The Director of the asylum was François Simonet de Coulmier, former
montagnard
, defrocked priest and one of the architects of the new Pinelian psychiatry, which was based on the moral treatment and humanization of the mad.
19
Ever since his appointment in 1797, he had, with the help of
médicin-chef
Jean-Baptiste Joseph Gastaldy, who shared his convictions, devoted all his energies to reforming the conditions under which his patients were held and putting more emphasis on intellectual activities than on physical intrusions such as diets, bleeding and purgatives.

Although he was ordered by the Minister to whom he answered to keep Sade under close surveillance, he gave his famous guest the wherewithal to lead a comfortable existence, to write and to indulge his passion for the theatre. He even allowed Constance to be with him. He thus refused to classify Sade as insane, and encouraged him to write plays that acted out his impulses. He was no doubt aware of the mental state of the Marquis, who was convinced that he was the victim of serious persecution. But he thought it preferable to mobilize his talents for the benefit of the asylum community rather than make him, in his daily life, the equivalent of what he had always threatened to become, namely a Dolancé or a Bressac.

A past master in the art of splitting, Sade had little in common with the characters in his novels, now that he had been transformed into an actor-martyr, a stage director and a nurse. He therefore continued to deny that he was the author of licentious texts, but went on writing them, despite being constantly searched by the police. While he denied being the author of his other books – and especially the saga of Justine and Juliette
20
– which had been judged to be obscene, he described himself as the most virtuous dramatist of his day, and wrote many plays that were performed inside the asylum by both the insane and actors.
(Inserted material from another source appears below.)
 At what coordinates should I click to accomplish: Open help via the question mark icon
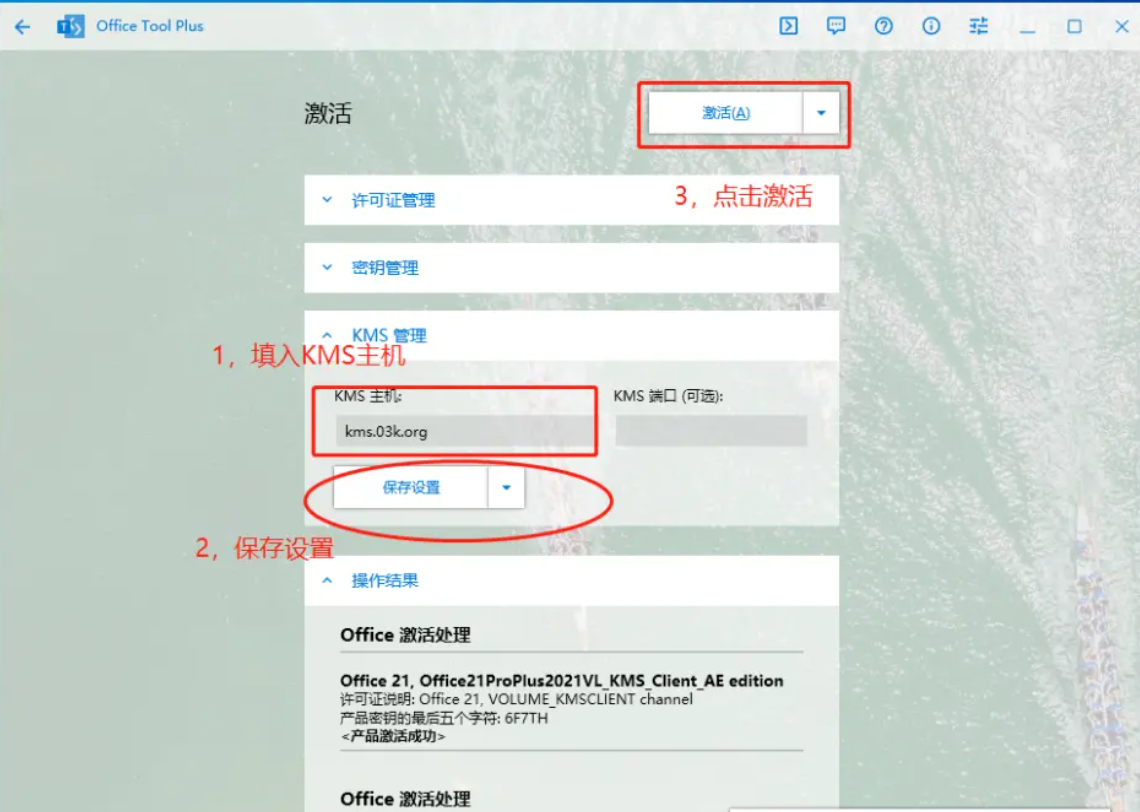point(883,27)
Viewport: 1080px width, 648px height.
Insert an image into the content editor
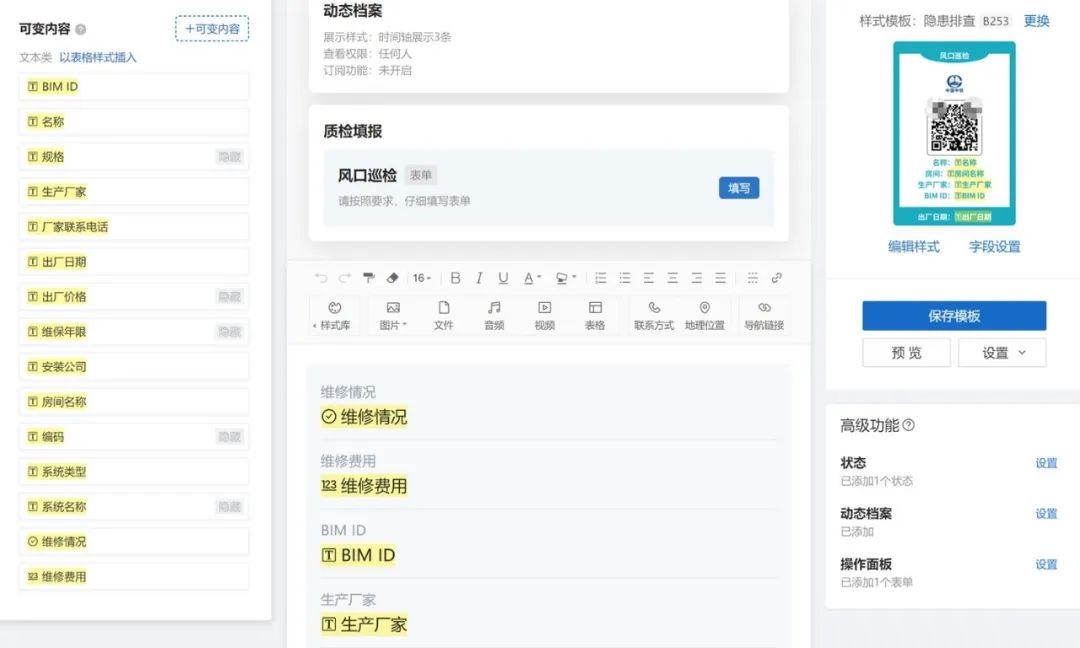[x=393, y=311]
Sade drew both hostile and enthusiastic crowds as he alternated, both in his heart of hearts and in his dance with the insane, between playing the role of Juliette and that of Justine. From the depths of his prison, he parodied the new world order, which was torn between a desire for
jouissance
and a resolve to normalize the vile, the perverse and the abnormal. Which is why the representatives of bourgeois medical science feared that this preacher from a different age might still have a bad influence on the society of his day: ‘The man's libertinage be assuaged by the inmates, but his ideas might corrupt their morals' (Delon in Sade 1990: xxxix).

Sade's success with his theatre of the mad inevitably displeased all those who regarded him primarily as a criminal. That is why Antoine Royer-Collard immediately tried to put an end to the experiment when he took over from Castaldy in 1805. A former supporter of the Bourbons, this mediocre doctor saw Sade as an incurable perverter: ‘He does not belong in a hospital but in a secure place or a fortress. His madness is the perversion of others. Society cannot hope to cure him, and must subject him to the most severe sequestration. He enjoys too much freedom in Charenton. He is able to communicate with quite a large number of individuals of both sexes […] He preaches his horrible doctrine to some of them, and lends his books to others' (Delon in Sade 1990: xxxix).